Indian central financial institution information level to first ever recession | India Information
Figures from the Reserve Bank of India suggest the economy contracted 8.6 percent in the July-September quarter after falling over the past three months.
India’s economy likely contracted for a second straight quarter, according to a team of economists including Michael Patra, the central bank’s deputy governor for monetary policy, pushing the country into an unprecedented recession.
Gross domestic product declined 8.6% in the quarter to September, the Reserve Bank of India showed in its first published “Nowcast,” which is an estimate based on radio frequency data. The economy collapsed by around 24% from April to June.
“India entered a technical recession for the first time in its history in the first half of 2020-21,” the authors wrote. The government is expected to release official statistics on November 27th. The median forecast in a Bloomberg poll of economists predicts a 10.4% decline in the July-September quarter.
[Bloomberg]The number of reserve banks is supported by cost reductions at companies that increased operating profit despite falling sales. The writing team also used a range of indicators, from vehicle sales to bank liquidity flushing, to signal a brightening outlook for October. If this upswing continues, the Indian economy will return to growth in the October-December quarter, earlier than Governor Shaktikanta Das forecast last month when he promised to keep monetary policy accommodative.
“However, there is a serious risk of price pressures generalizing and inflation expectations unbundling, leading to a loss of credibility in policy interventions,” the economists wrote in the Reserve Bank’s bulletin. They also pointed out the risks to global growth from a second wave of coronavirus infections.

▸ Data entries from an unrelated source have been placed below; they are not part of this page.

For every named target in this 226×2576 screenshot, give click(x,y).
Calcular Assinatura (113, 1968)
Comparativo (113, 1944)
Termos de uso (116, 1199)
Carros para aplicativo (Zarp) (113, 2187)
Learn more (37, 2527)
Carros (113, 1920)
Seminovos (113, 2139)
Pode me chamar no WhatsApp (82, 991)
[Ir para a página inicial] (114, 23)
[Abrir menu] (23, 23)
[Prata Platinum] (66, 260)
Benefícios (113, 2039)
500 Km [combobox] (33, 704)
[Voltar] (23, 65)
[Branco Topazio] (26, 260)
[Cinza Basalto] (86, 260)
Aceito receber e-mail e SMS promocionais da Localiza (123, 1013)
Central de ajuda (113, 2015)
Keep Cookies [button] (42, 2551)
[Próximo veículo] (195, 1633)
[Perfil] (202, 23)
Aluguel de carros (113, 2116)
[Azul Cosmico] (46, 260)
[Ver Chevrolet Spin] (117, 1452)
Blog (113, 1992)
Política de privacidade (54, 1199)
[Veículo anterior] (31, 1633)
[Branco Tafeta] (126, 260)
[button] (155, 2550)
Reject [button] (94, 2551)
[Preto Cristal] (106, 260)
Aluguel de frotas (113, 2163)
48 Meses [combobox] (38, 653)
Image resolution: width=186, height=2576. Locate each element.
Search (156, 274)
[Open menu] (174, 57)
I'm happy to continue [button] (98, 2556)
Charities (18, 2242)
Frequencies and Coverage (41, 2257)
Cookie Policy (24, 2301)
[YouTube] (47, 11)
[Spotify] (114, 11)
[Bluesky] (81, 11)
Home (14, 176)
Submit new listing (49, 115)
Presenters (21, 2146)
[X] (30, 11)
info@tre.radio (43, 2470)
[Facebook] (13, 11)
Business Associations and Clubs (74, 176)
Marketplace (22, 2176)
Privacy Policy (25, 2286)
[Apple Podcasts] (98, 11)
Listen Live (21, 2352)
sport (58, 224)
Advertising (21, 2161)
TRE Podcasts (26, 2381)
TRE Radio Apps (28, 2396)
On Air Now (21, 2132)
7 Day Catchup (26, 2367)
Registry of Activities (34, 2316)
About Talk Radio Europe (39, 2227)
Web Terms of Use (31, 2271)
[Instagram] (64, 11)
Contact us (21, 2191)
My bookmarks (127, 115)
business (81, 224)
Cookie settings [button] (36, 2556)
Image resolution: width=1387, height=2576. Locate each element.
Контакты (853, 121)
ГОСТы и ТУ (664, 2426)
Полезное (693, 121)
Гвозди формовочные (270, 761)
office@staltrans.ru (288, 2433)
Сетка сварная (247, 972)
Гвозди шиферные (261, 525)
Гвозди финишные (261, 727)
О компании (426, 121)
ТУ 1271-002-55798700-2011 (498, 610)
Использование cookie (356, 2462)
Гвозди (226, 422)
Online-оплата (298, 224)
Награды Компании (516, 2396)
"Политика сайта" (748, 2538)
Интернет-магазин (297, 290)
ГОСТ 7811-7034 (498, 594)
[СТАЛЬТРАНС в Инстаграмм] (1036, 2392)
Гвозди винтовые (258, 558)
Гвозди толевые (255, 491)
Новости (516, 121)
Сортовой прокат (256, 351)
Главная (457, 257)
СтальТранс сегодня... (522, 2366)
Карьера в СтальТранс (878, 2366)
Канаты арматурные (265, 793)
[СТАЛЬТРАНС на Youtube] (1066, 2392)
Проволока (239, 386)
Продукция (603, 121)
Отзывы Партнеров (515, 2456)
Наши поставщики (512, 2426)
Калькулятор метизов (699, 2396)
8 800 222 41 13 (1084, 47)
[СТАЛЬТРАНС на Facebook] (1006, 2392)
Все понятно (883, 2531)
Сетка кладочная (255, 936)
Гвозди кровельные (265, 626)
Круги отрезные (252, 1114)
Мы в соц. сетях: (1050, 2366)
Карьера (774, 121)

“Lurking around the corner is the third major risk – the worsening, but not diminishing, stress in households and businesses that could affect the financial sector,” the economists concluded. “We live in challenging times.”
Consumers have cut their spending as millions have lost their jobs and preferred to throw away cash. Preliminary estimates in the central bank bulletin showed household financial savings to rise to 21.4% of GDP from April to June, compared to 7.9% for the same period last year and 10% from January to March. The bulk of these savings are bank deposits.
“The trend towards higher than usual household financial savings may continue for some time before the pandemic subsides and consumption levels normalize,” wrote Sanjay Kumar Hansda, Anupam Prakash and Anand Prakash Ekka of the RBI, adding that this could decrease as the virus curve flattens and economic activity picks up.